From the line containing "This screenshot has width=2324, height=1586." to the line containing "to the Chat" in the entries below, reproduce every line exactly, ends included. Nothing else belongs in the copy, and no pictures.

▸ **Dataset records**

*** Block opens ***

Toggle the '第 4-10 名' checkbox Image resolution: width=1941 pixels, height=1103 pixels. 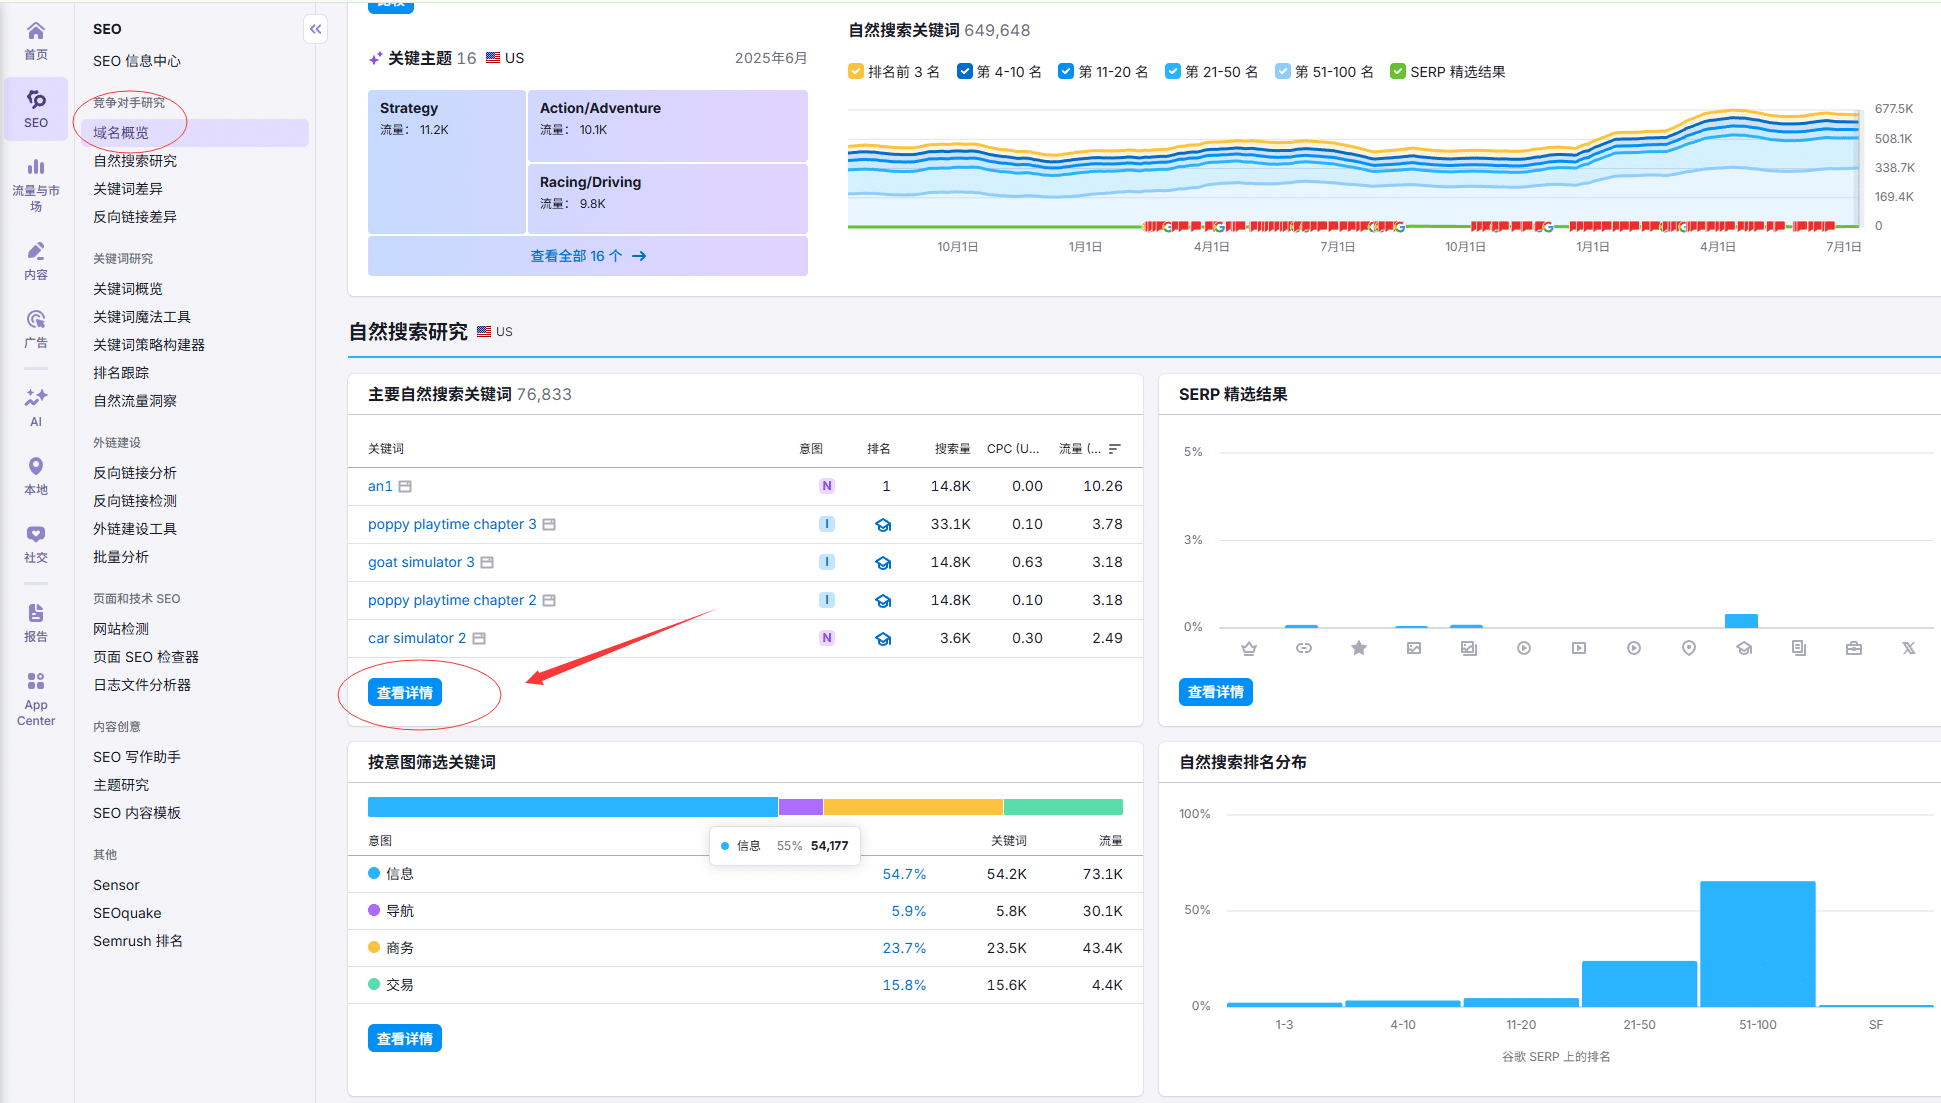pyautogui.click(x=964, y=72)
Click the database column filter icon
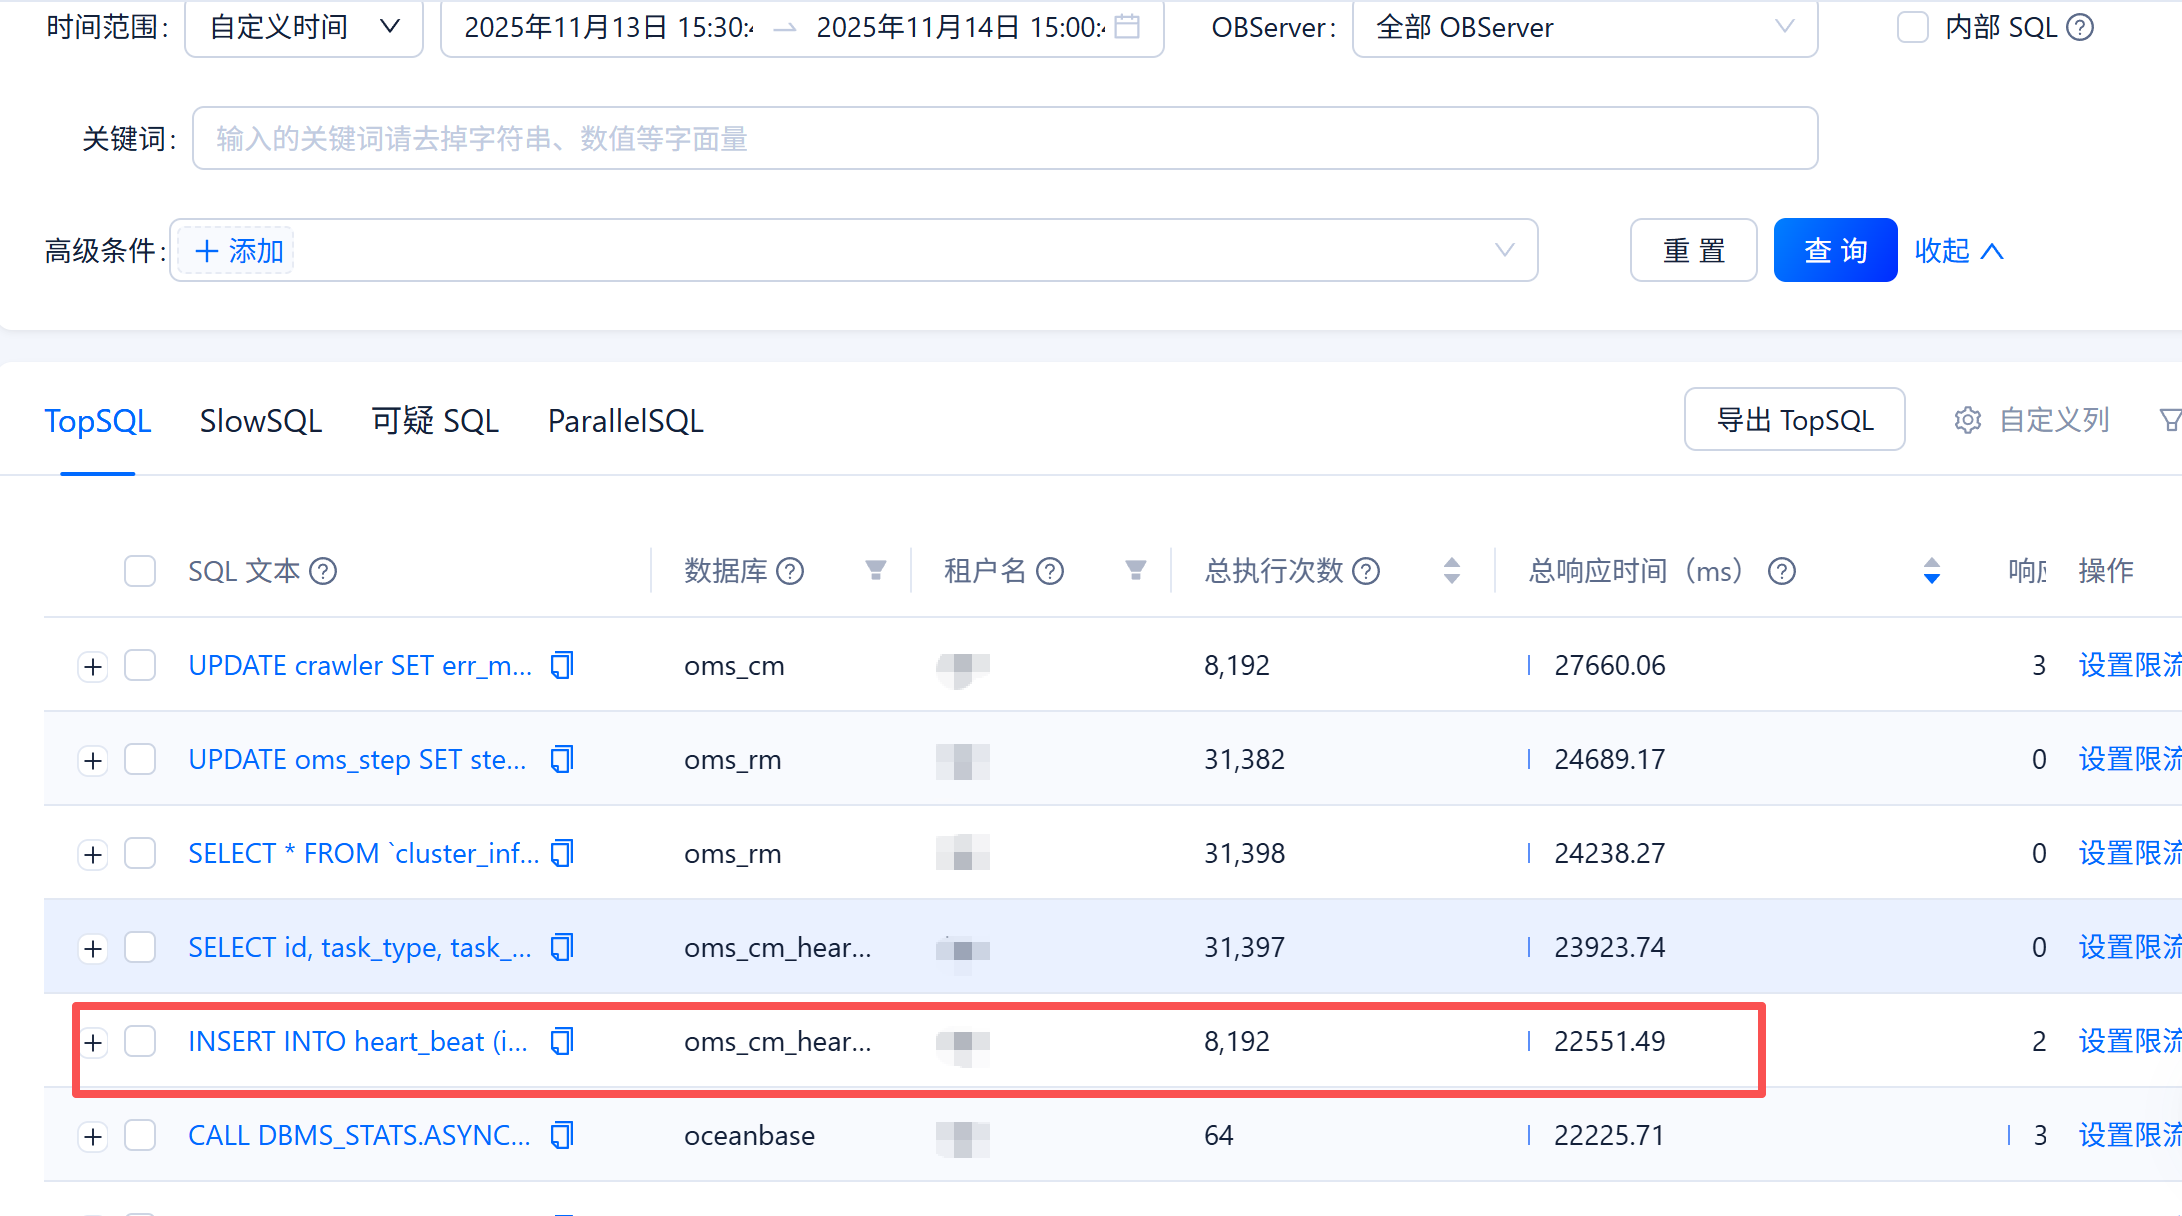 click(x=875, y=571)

*** Block closes ***
*** Block opens ***

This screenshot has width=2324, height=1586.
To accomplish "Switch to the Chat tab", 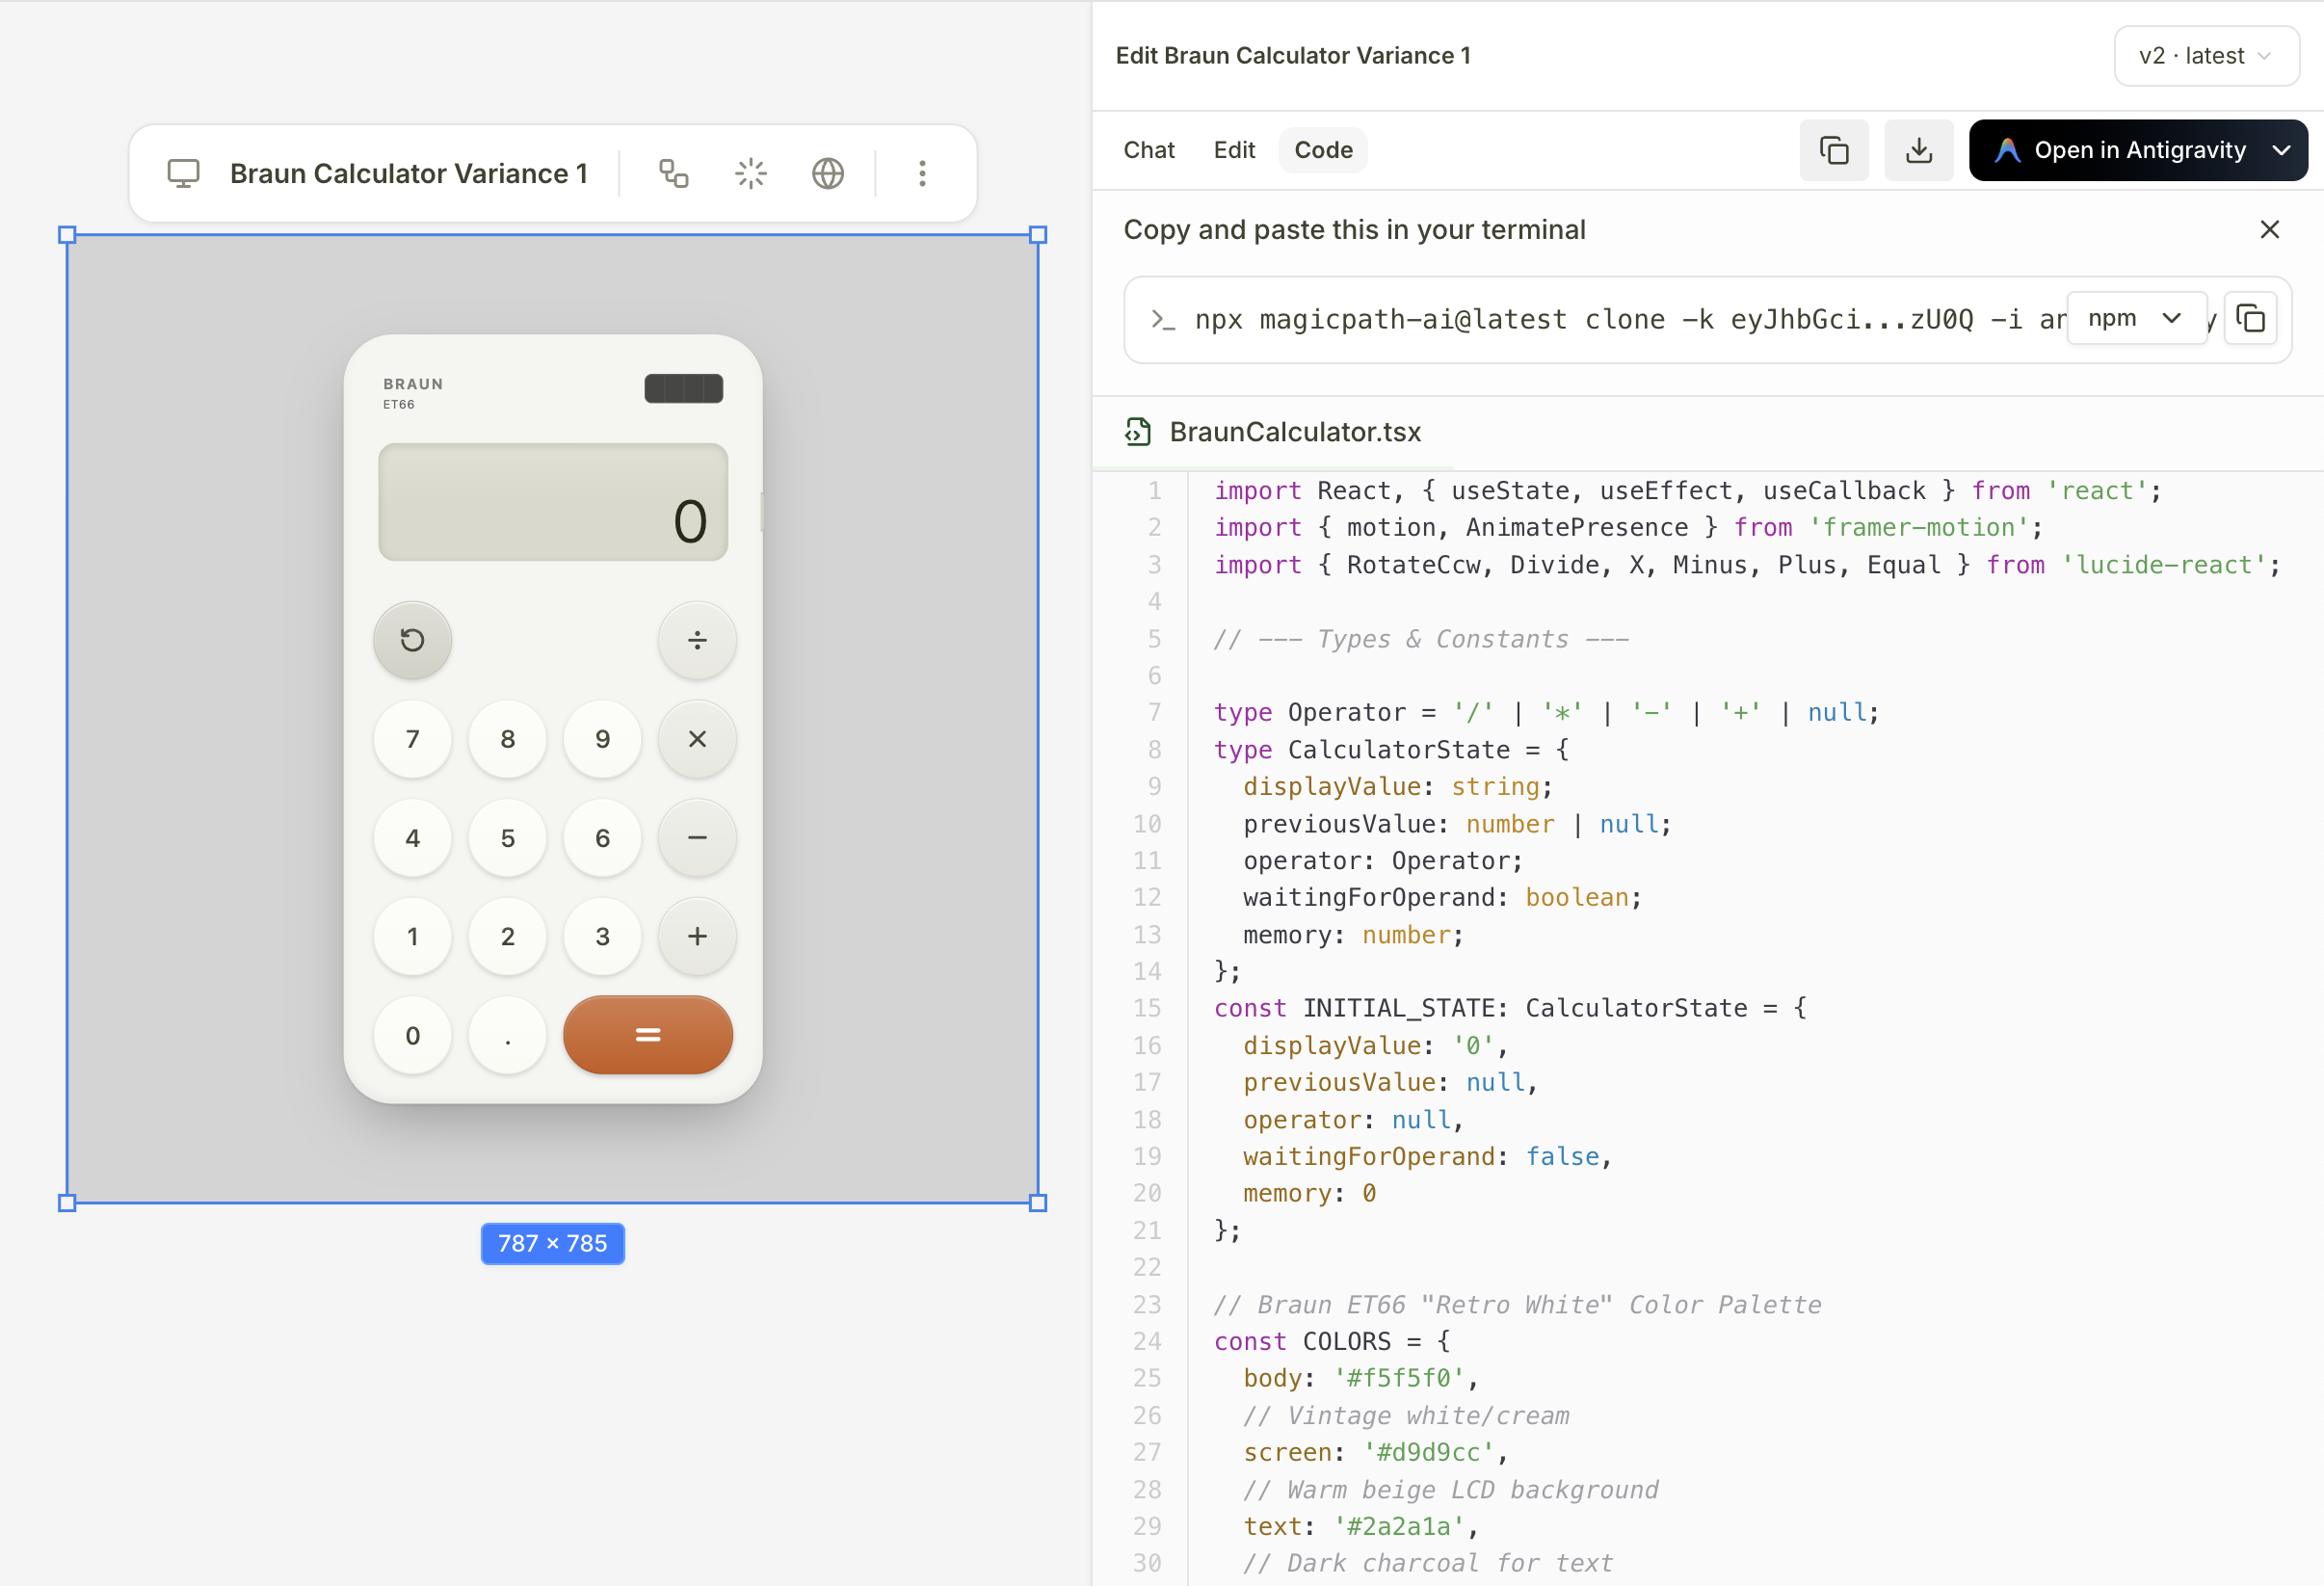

*** Block closes ***

▸ **Solved exercise**
This screenshot has width=2324, height=1586.
To accomplish "Switch to the Chat tab", 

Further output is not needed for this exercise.